Salmonella truly can be a devastating bug.  Deadly, in some cases, and life-threatening in some other ones.  Barb Pruitt was infected by Salmonella typhimurium in August 2009.  She had four feet of her small intestine removed a few days later, which had become so necrotic (dead) as a result of her Salmonella infection, that it was no longer functional and probably would have killed her if it had been left in (not to mention some critical, first rate medical care).  Her life will never be the same as a result. 

Kathy Sweeney at Hartland news reported this evening on the great strides in recovery made recently by a Missouri man infected by Salmonella a year ago.  Here is the story:  

 More than a year after being stricken by a salmonella infection, a Mississippi County man is taking encouraging steps toward his recovery.

We all saw how a common infection could have critical results back in May, when we met LD Stidham and his wife, Molly.

I caught up with the Stidhams Wednesday morning at Sikeston Rehab, where LD receives therapy.

It took two months of effort, physical therapist Tracy Davied says, but Stidham now sits up nearly on his own. He works hard at moving each limb to strengthen his trunk.

"You do it," encouraged Davied, "Good."

"There you go," his wife Molly told him.

"He’s much stronger than what he was," Molly said. "Whenever I saw you last time, he didn’t raise himself up in the bed or none of that.". "Now, he almost will sit up in the bed by himself."

But, along with muscle, Stidham had to build the trust needed to put his recovery in the hands of strangers.

"It took him a while to warm up and feel comfortable working with us," Davied said. "So, I was not extremely optimistic based on our first meeting, but he has given much more than I anticipated we would get."

Stidham spends an hour a day, three to four times a week, trying to regain what a salmonella infection took away.
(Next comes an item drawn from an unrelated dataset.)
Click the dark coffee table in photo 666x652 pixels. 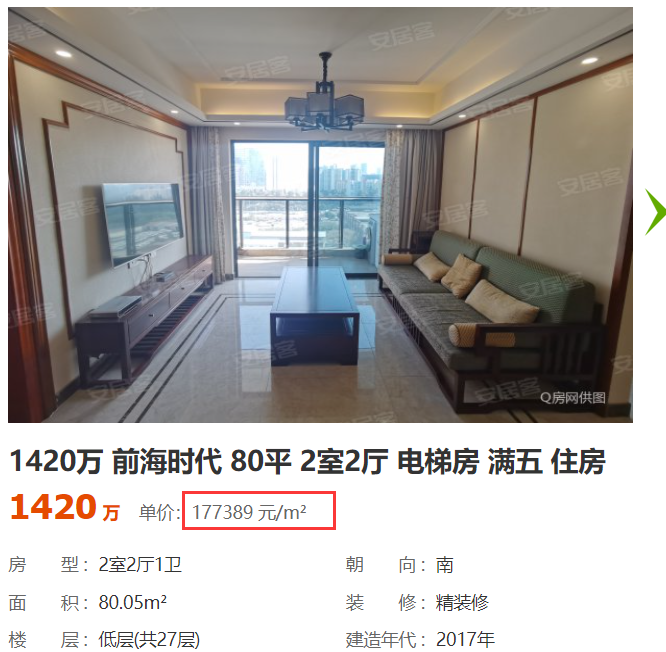(x=315, y=314)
He communicates with a nod or a raised eyebrow, Molly clearly reading each signal as she encourages his every move, here and at home.

"She follows through with anything that we are working on, she will follow through with that when he leaves this setting," Davied said.

When he’s ready to leave this setting for good, Molly fully expects he’ll have a few choice words for me.

"We just know one of these days he’s going to walk," Molly Stidham said. "And he’s going to talk to you about you talking about him on TV."

As Stidham continues his recovery, a Blodgett business will hold a fundraiser this weekend to help the family with medical expenses.